Dans un pays en crise, les évêques péruviens promeuvent l’unité nationale

En pleine pandémie, le Pérou renoue avec la crise politique. Hier, le Congrès a refusé de voter la confiance au gouvernement de Pedro Cateriano, qui se voit contraint de démissionner. Pour les évêques du pays, le moment ne peut être plus mal choisi.

La conférence épiscopale ne cache pas son inquiétude. Face à la pandémie de Covid-19 qui frappe de plein fouet le pays andin, les évêques estiment qu’il est plus que jamais nécessaire de promouvoir l’unité nationale, se disant «convaincus que la crise sanitaire, économique et sociale ne sera surmontée que par une union solidaire». «C’est donc le pire moment pour provoquer une nouvelle crise», avertissent-ils.

Lundi, le Premier ministre s’est présenté devant un Parlement extrêmement divisé, afin de présenter les grandes lignes de sa politique ; mais le vote de défiance intervenu mardi a fait entrer le pays dans une nouvelle crise politique et oblige désormais le président Martin Vizcarra à mettre sur pied un nouvel exécutif.

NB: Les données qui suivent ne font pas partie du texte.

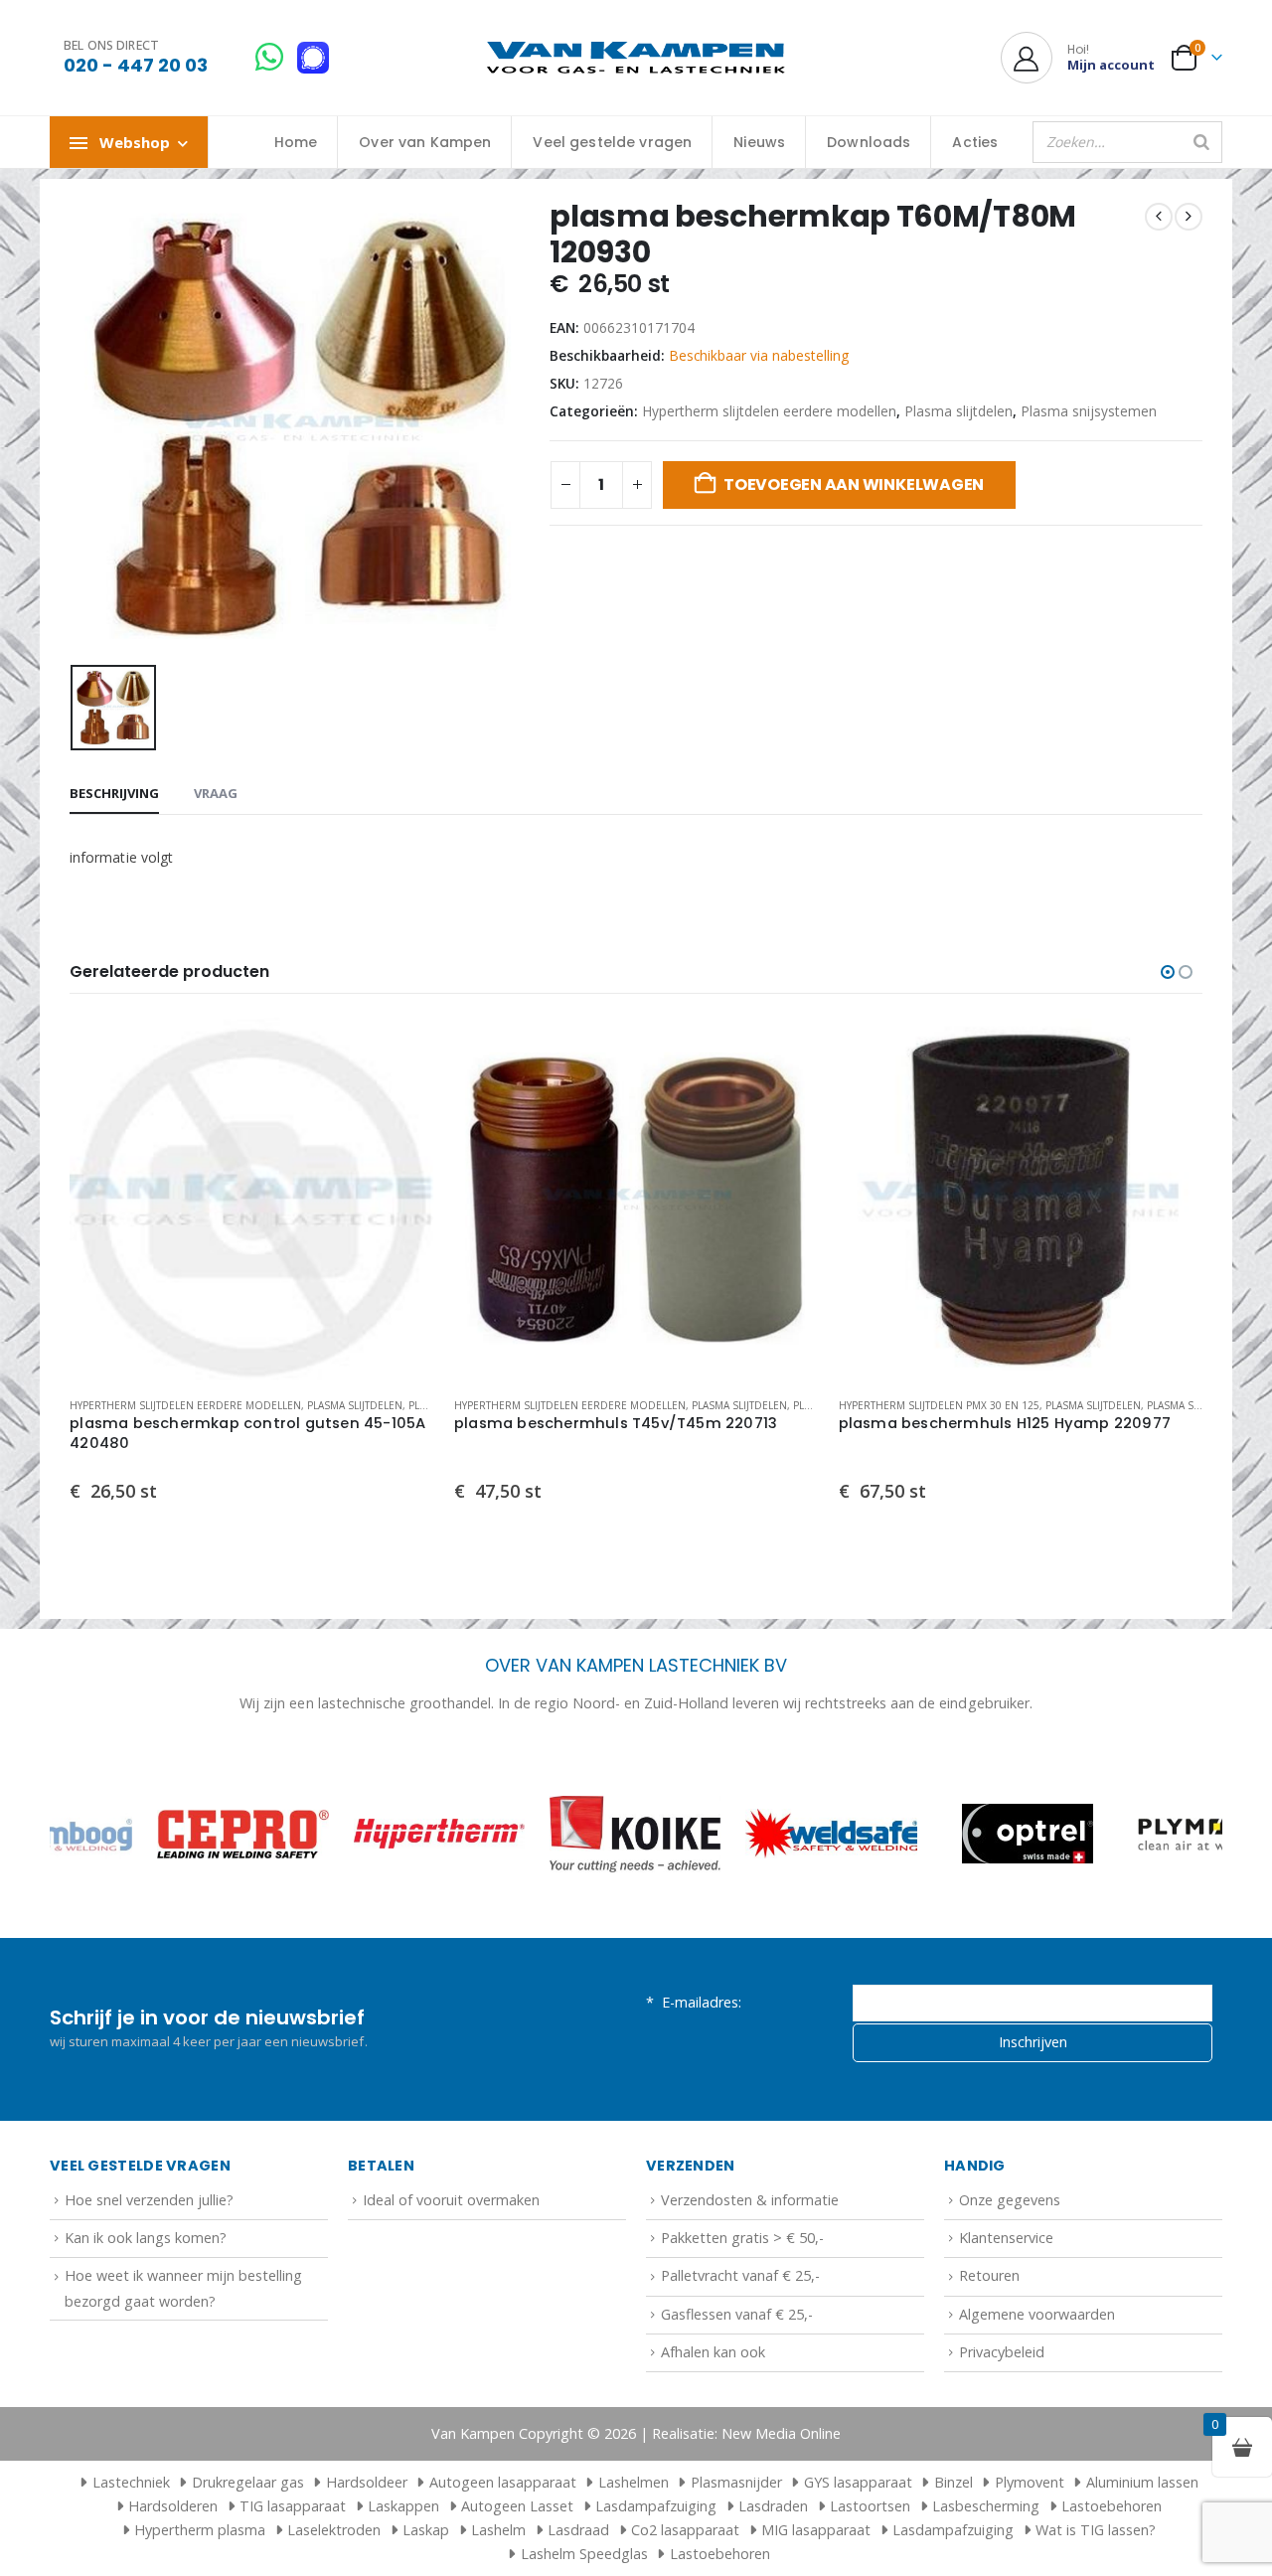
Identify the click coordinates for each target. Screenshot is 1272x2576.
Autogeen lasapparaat (502, 2482)
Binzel (953, 2482)
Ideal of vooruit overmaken (451, 2199)
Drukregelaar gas (248, 2482)
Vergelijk (401, 1095)
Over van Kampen (425, 142)
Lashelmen (633, 2482)
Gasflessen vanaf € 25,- (737, 2314)
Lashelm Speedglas (584, 2553)
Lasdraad (578, 2529)
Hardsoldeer (366, 2482)
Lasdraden (773, 2505)
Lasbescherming (985, 2505)
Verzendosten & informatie (750, 2199)
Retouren (989, 2275)
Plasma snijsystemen (1089, 411)
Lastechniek (131, 2482)
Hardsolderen (173, 2505)
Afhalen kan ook (713, 2351)
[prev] (1159, 217)
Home (296, 142)
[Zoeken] (1201, 142)
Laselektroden (334, 2529)
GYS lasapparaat (858, 2482)
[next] (1188, 217)
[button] (1168, 972)
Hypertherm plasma (199, 2529)
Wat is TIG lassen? (1095, 2529)
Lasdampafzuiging (655, 2505)
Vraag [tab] (216, 793)
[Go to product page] (252, 1200)
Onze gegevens (1009, 2199)
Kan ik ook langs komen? (146, 2237)
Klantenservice (1006, 2237)
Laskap (425, 2529)
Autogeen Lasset (517, 2505)
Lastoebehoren (1111, 2505)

L’épiscopat s’adresse donc à la classe politique, afin qu’elle se montre à la hauteur des événements. Comment ? En faisant de la vie des Péruviens sa priorité, en recherchant le bien commun, et en tenant compte des besoins de la population, surtout des plus vulnérables.

«Comme pasteurs, écrivent les évêques, nous demandons à toutes les forces politiques de parvenir à un accord, car la priorité doit toujours être le bien-être des citoyens et de la nation ». Le «dialogue» et la «bonne foi» sont les fondements sur lesquels il faut construire les programmes politiques, «en faisant toujours passer le bien commun avant tout intérêt partisan». Et les évêques de conclure, en invoquant l’intercession de la Vierge Marie : «accompagnons le peuple péruvien par la prière et le service dans la charité et la solidarité»,

Cette crise politique vient donc se superposer à une situation sanitaire préoccupante. Avec le cap des 20 000 morts franchi mardi et plus de 500 000 cas recensés, le Pérou est passé dans la liste des 10 pays les plus touchés par la pandémie de Covid-19 ; il enregistre en outre l’un des plus forts taux de mortalité liés au virus. Plusieurs raisons peuvent expliquer un tel état de fait : les déficiences du système de santé péruvien ainsi que d’importantes causes de comorbidité. En effet, selon le ministère de la santé, 85% des personnes décédées souffraient d’obésité, 43% étaient diabétiques et 27% étaient malades d’hypertension.